Students with ADHD: The impact of Information and Communication Technologies and their mothers’ occupational status on their writing skills

Abstract

Asimina Riga and Georgia Andreou

The aim of the present study was to investigate to what extent Information and Communication Technologies (ICTs) improve the writing skills of secondary school students identified with Attention Deficit. Complementarily, another basic objective of the study is to shed light on whether and how seriously maternal employment is associated with children’s academic performance. The sampl e in this study consisted of 66 (N=66) students who were assessed for attention ability. Student assessment was based on a combination of tools, namely a demographic questionnaire, a questionnaire for teachers following the Greek Evaluation Scale (ADHD), the Stroop Test and the Trail Making Test. The students were then divided into two groups consisting of 32 and 34 students respectively and were taught the same subject matter, with one essential difference though; the first group by incorporating ICT’s tools while the second one without implementing them. Then, both groups were assessed on the ground of their ability to write essays. The results demonstrated that essay performance was higher in the ICT group than in the non-ICT group. Furthermore, the results of the study showed that ADHD students whose mother’s were civil servants, performed better than those whose mothers, belonged to a different working class.

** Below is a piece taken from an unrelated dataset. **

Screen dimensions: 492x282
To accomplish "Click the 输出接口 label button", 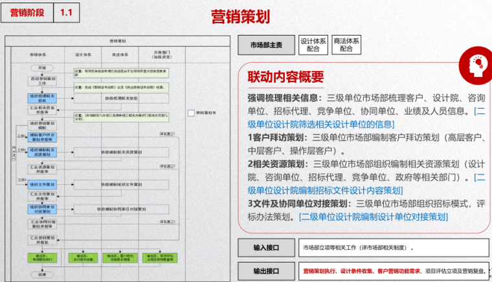I will coord(265,271).
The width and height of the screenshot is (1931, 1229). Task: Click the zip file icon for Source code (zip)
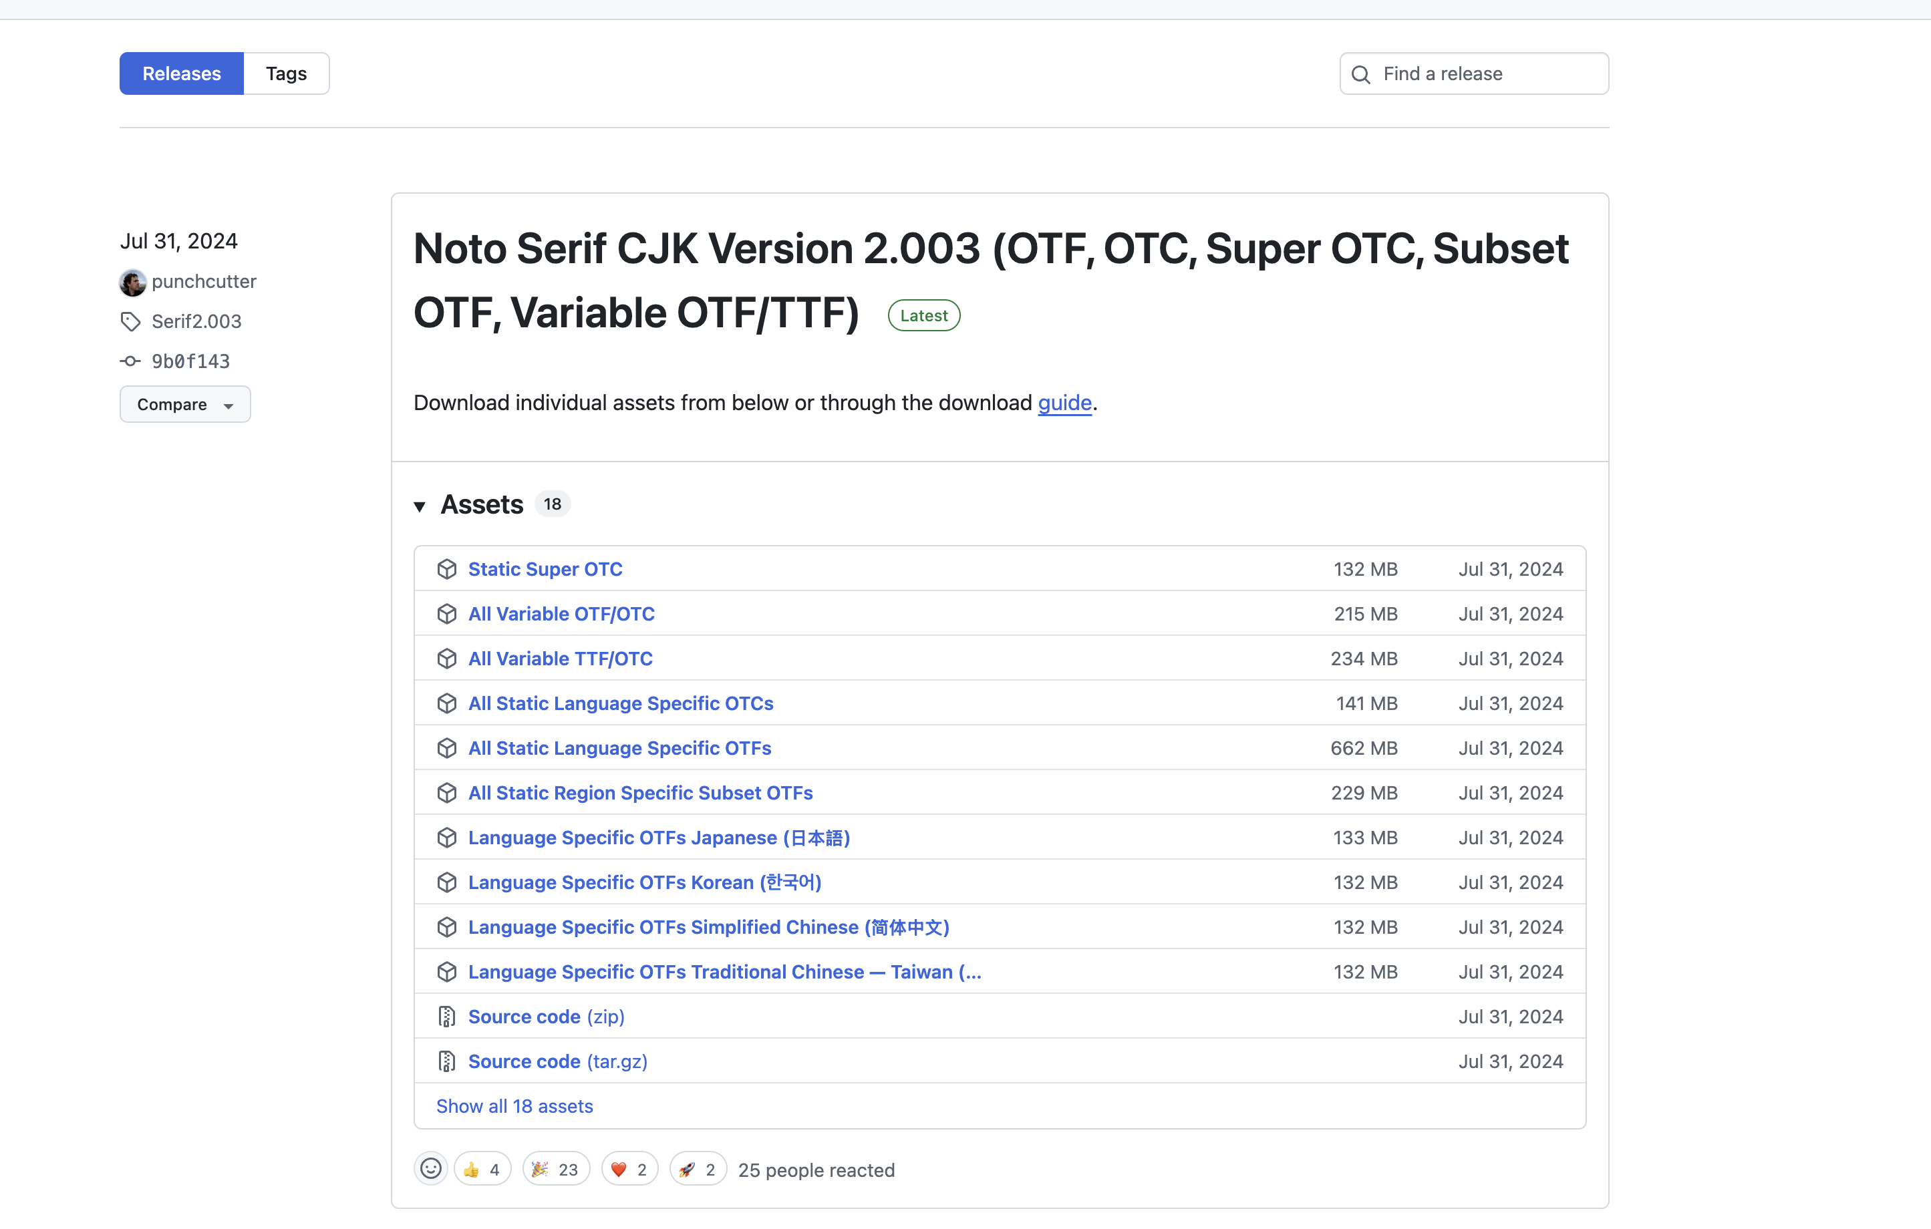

The importance of these research findings with specific reference to ICTs lies in the fact that it may contribute to reshaping the teaching and learning of students with ADHD and provides strategic opportunities to develop quality learning opportunities within inclusive classrooms. Additionally, the second strand of this paper concludes to associations of mothers’ profession with their children academic performance which are likely to result in redefining the importance of maternal social status.